*** Opening of Records to use ***

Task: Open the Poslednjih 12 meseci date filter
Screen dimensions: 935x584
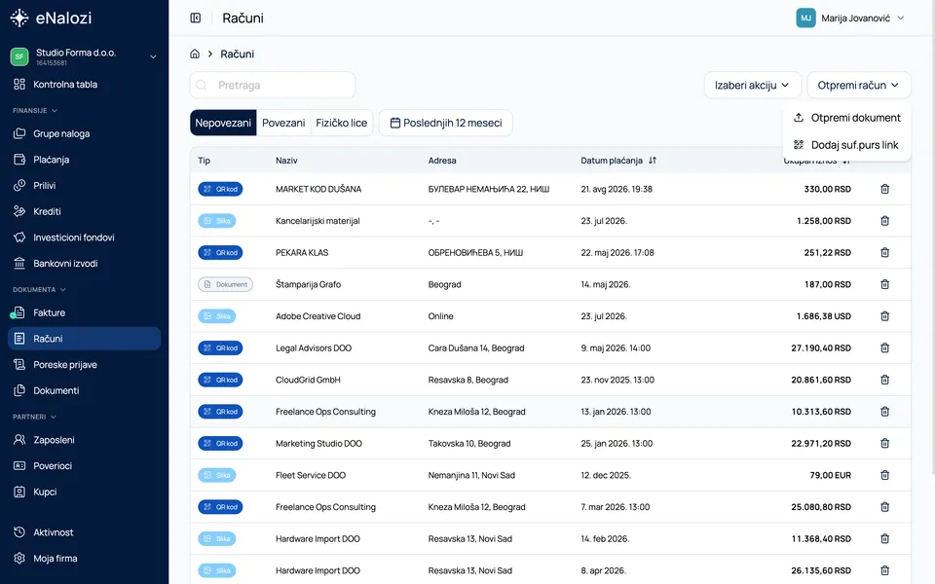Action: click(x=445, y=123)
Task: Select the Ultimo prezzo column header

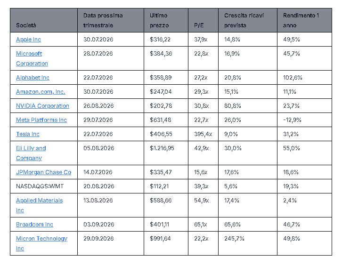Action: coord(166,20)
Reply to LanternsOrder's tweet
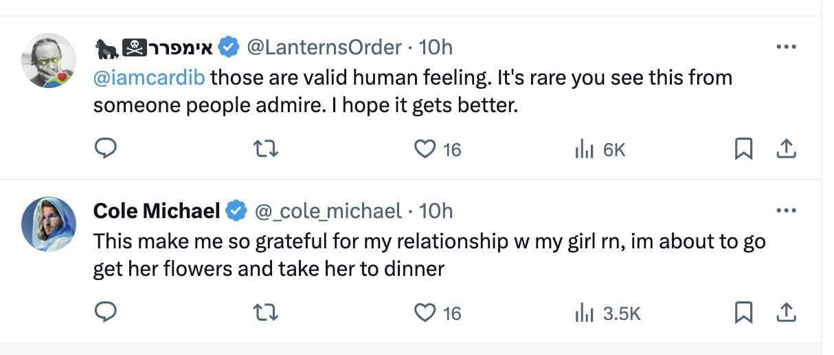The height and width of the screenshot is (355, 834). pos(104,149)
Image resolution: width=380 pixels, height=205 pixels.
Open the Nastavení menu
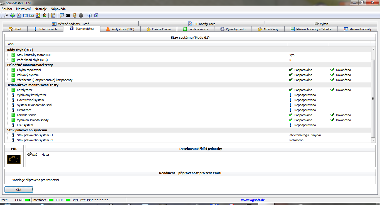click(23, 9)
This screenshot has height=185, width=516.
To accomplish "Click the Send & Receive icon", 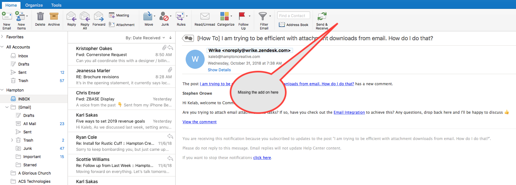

*** Close of Records to use ***

Description of the task: Please set down each line of the data above exactly as written, without the pictures.

Reply to the exercise:
Task: Open the Poslednjih 12 meseci date filter
Screen dimensions: 935x584
Action: click(x=445, y=123)
Task: Select the Ultimo prezzo column header

Action: coord(166,20)
Reply to LanternsOrder's tweet
The height and width of the screenshot is (355, 834). pos(104,149)
Image resolution: width=380 pixels, height=205 pixels.
Open the Nastavení menu
click(23, 9)
This screenshot has height=185, width=516.
To accomplish "Click the Send & Receive icon", 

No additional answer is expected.